Riley v. New York City Tr. Auth.
This text of 2024 NY Slip Op 03837 (Riley v. New York City Tr. Auth.) is published on Counsel Stack Legal Research, covering Appellate Division of the Supreme Court of the State of New York primary law. Counsel Stack provides free access to over 12 million legal documents including statutes, case law, regulations, and constitutions.
Opinion
| Riley v New York City Tr. Auth. |
| 2024 NY Slip Op 03837 |
| Decided on July 17, 2024 |
| Appellate Division, Second Department |
| Published by New York State Law Reporting Bureau pursuant to Judiciary Law § 431. |
| This opinion is uncorrected and subject to revision before publication in the Official Reports. |
Decided on July 17, 2024 SUPREME COURT OF THE STATE OF NEW YORK Appellate Division, Second Judicial Department
COLLEEN D. DUFFY, J.P.
PAUL WOOTEN
DEBORAH A. DOWLING
LILLIAN WAN, JJ.
2023-01949
(Index No. 708905/19)
v
New York City Transit Authority, et al., respondents.
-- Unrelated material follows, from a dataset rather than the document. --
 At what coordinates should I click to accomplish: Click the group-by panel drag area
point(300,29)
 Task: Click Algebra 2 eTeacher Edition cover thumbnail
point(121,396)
Subin Associates, LLP (Pollack Pollack Isaac & DeCicco, LLP, New York, NY [Brian J. Isaac, Paul H. Seidenstock, and Greg Freedman], of counsel), for appellant.
Shein Johnson P.C., Melville, NY (Steven Johnson and Susan R. Nudelman of counsel), for respondents.
DECISION & ORDER
In an action to recover damages for personal injuries, the plaintiff appeals from an order of the Supreme Court, Queens County (Joseph J. Risi, J.), entered January 10, 2023. The order denied the plaintiff's motion to vacate a voluntary discontinuance dated June 5, 2019.
ORDERED that the order is affirmed, with costs.
In May 2019, the plaintiff commenced this action to recover damages for personal injuries she allegedly sustained in December 2018 while riding as a passenger in the defendants' Access-A-Ride van. In June 2019, the plaintiff discontinued the action by filing a notice of voluntary discontinuance without prejudice (see CPLR 3217). In March 2021, the plaintiff moved to vacate the voluntary discontinuance. In an order entered January 10, 2023, the Supreme Court denied the plaintiff's motion. The plaintiff appeals.
Contrary to the plaintiff's contention, she failed to establish any valid ground upon which the voluntary discontinuance may be vacated (see U.S. Bank N.A. v Ambroise, 189 AD3d 1299, 1300; see also Ortiz v Brooks, 135 AD3d 921, 922). Under the circumstances of this case, neither the plaintiff's claim of law office failure nor the interests of justice warrant vacatur of the voluntary discontinuance filed almost two years prior to the plaintiff's motion to vacate the voluntary discontinuance (see U.S. Bank N.A. v Ambroise, 189 AD3d at 1300; see also Deutsche Bank Natl. Trust Co. v Clanton, 191 AD3d 846, 846-847).
The plaintiff's remaining contentions are without merit.
Accordingly, the Supreme Court properly denied the plaintiff's motion to vacate the voluntary discontinuance.
DUFFY, J.P., WOOTEN, DOWLING and WAN, JJ., concur.